🤖 AI Summary
To address two key bottlenecks in large language model (LLM) prompt optimization—insufficient diversity and cross-task semantic drift—this paper proposes an automatic prompt refinement framework based on residual-optimized trees. Methodologically, it introduces residual connections for the first time to explicitly suppress semantic drift; further, it designs a text-gradient-driven multi-branch tree search that simultaneously ensures convergence stability and enhances exploratory diversity. Core technical components include text-gradient computation, perplexity-based evaluation, tree-structured candidate generation, and gradient-aware pruning. Evaluated across five challenging benchmarks—commonsense, mathematical, logical, temporal, and semantic reasoning—the framework consistently outperforms both handcrafted prompts and state-of-the-art automated prompt optimizers. It achieves substantial improvements in generalization capability and task robustness, demonstrating superior cross-task adaptability and reliability.
📝 Abstract
Recent advancements in large language models (LLMs) have highlighted their potential across a variety of tasks, but their performance still heavily relies on the design of effective prompts.
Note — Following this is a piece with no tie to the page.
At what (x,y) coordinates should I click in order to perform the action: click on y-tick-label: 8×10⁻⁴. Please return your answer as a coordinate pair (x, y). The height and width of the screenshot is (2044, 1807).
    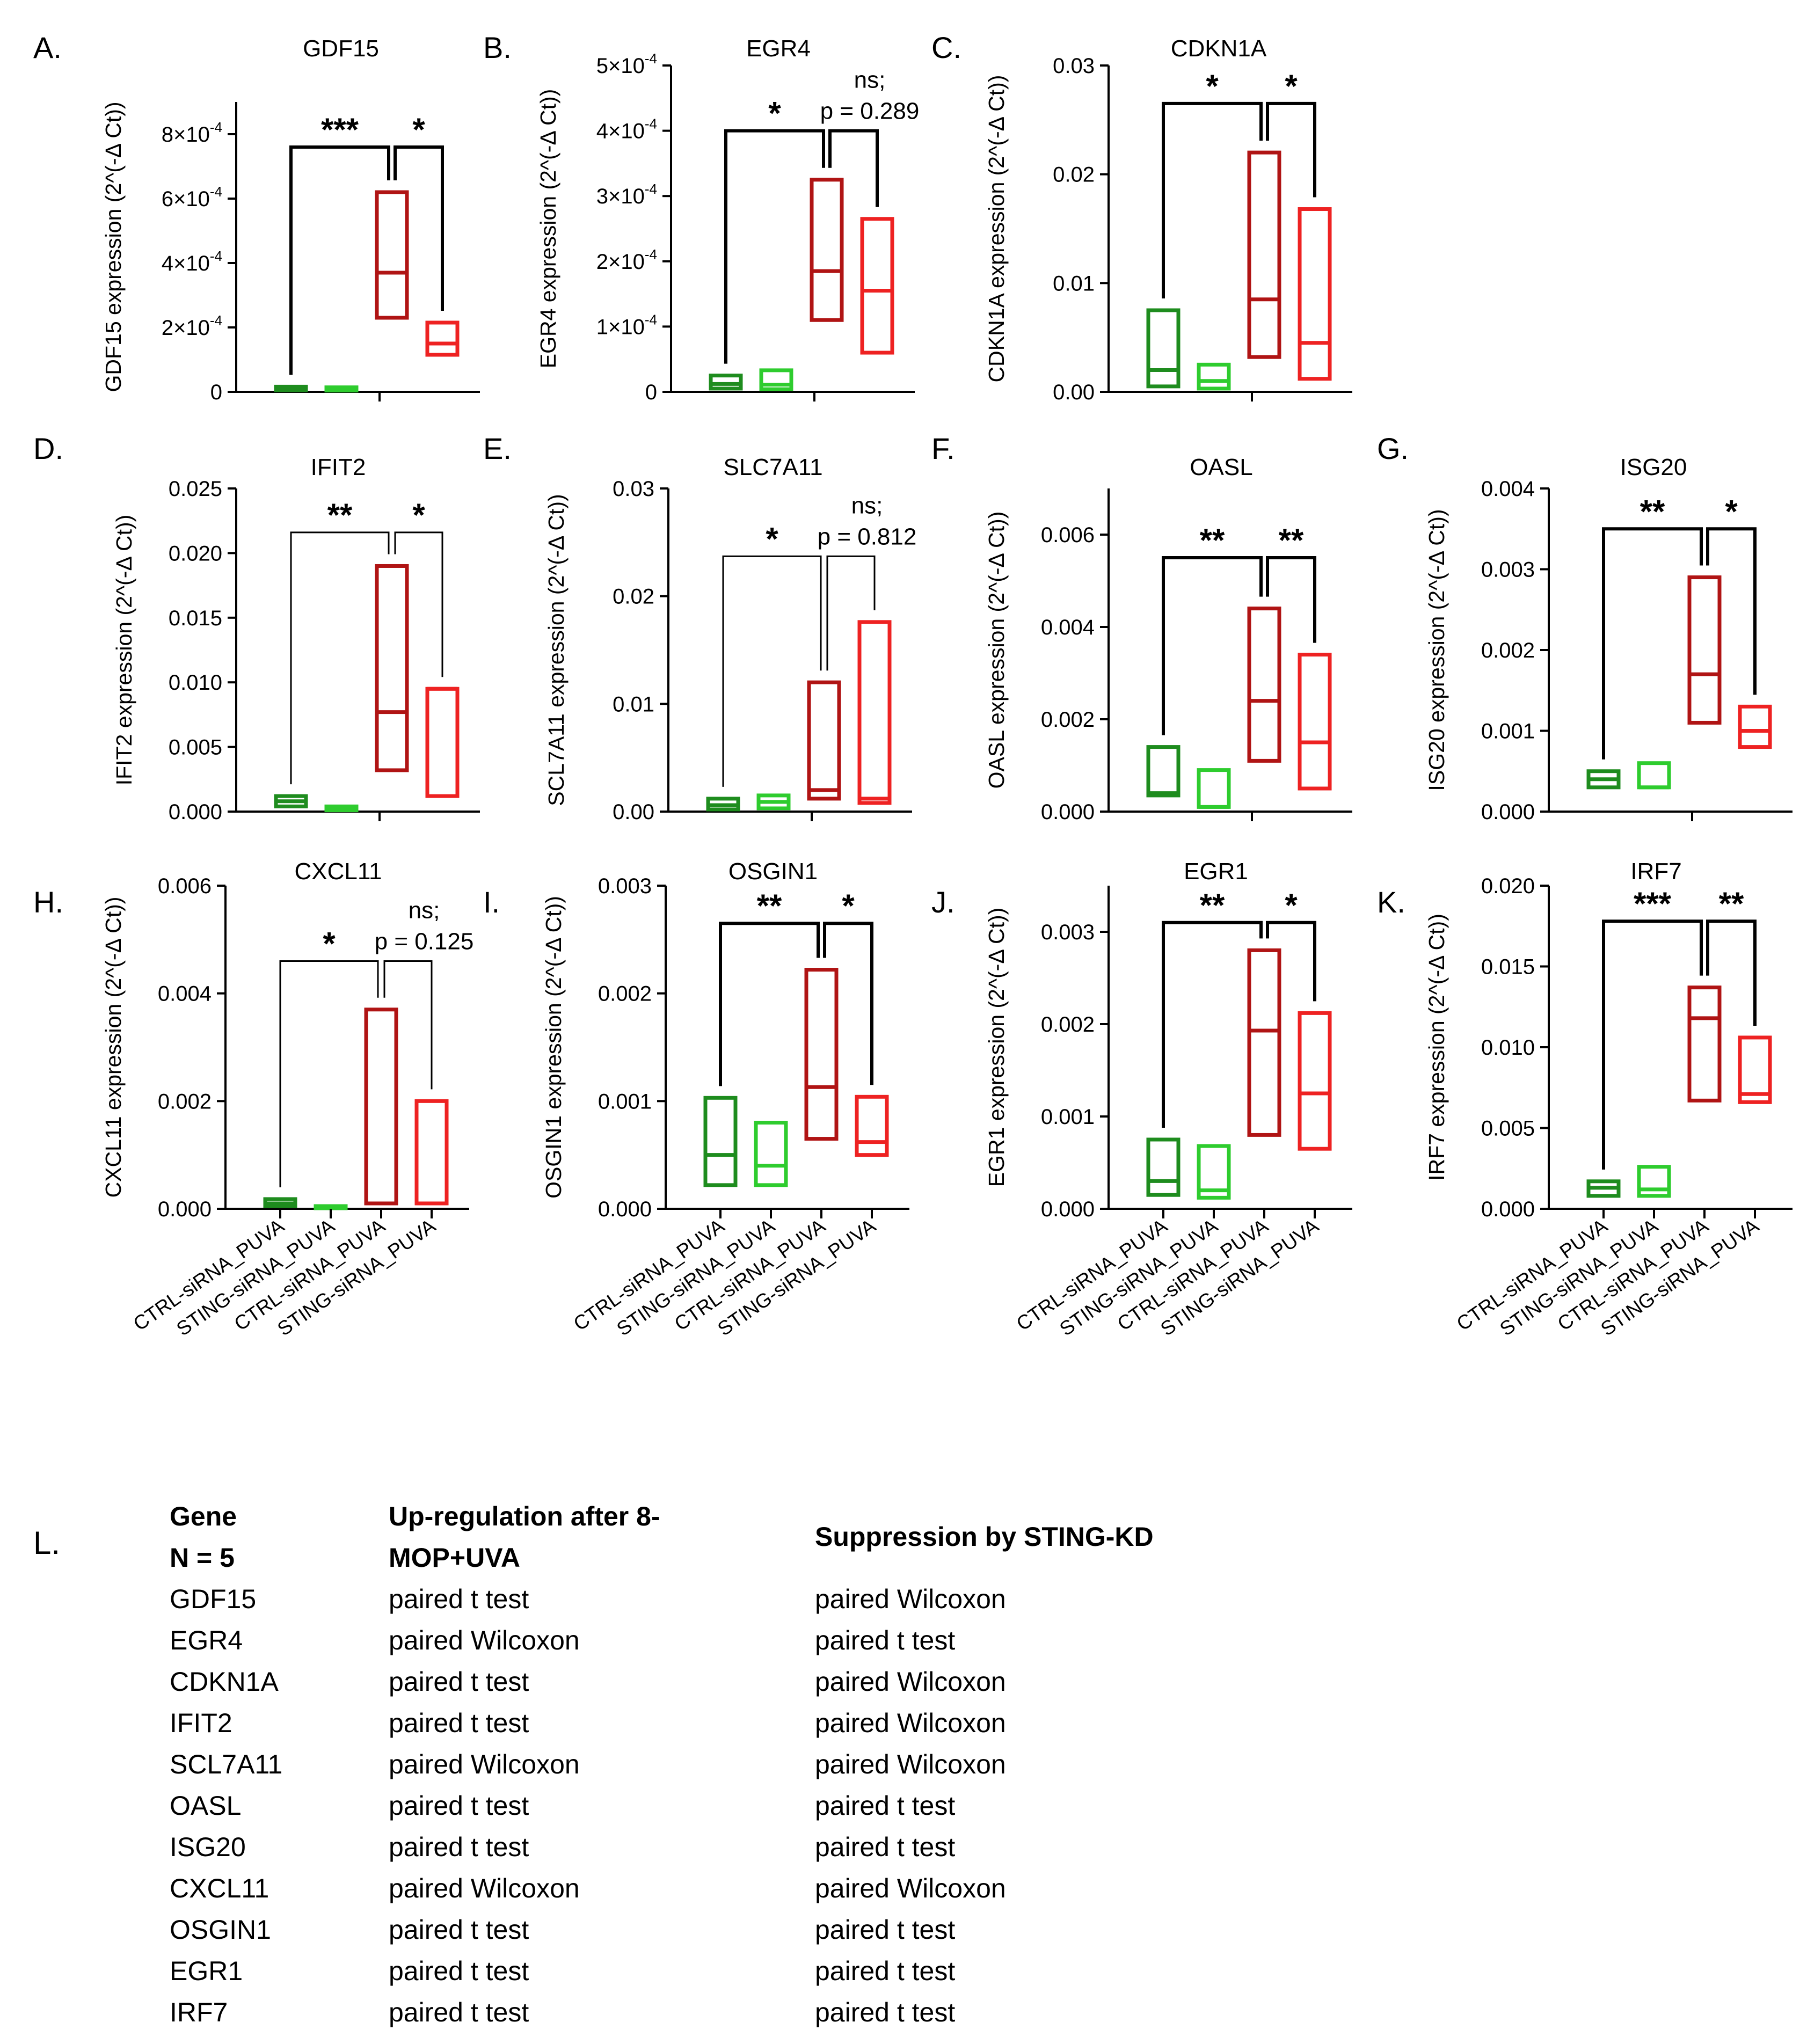
    Looking at the image, I should click on (192, 133).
Existing methods for automatic prompt optimization face two challenges: lack of diversity, limiting the exploration of valuable and innovative directions and semantic drift, where optimizations for one task can degrade performance in others. To address these issues, we propose Residual Optimization Tree (RiOT), a novel framework for automatic prompt optimization. RiOT iteratively refines prompts through text gradients, generating multiple semantically diverse candidates at each step, and selects the best prompt using perplexity. Additionally, RiOT incorporates the text residual connection to mitigate semantic drift by selectively retaining beneficial content across optimization iterations. A tree structure efficiently manages the optimization process, ensuring scalability and flexibility. Extensive experiments across five benchmarks, covering commonsense, mathematical, logical, temporal, and semantic reasoning, demonstrate that RiOT outperforms both previous prompt optimization methods and manual prompting.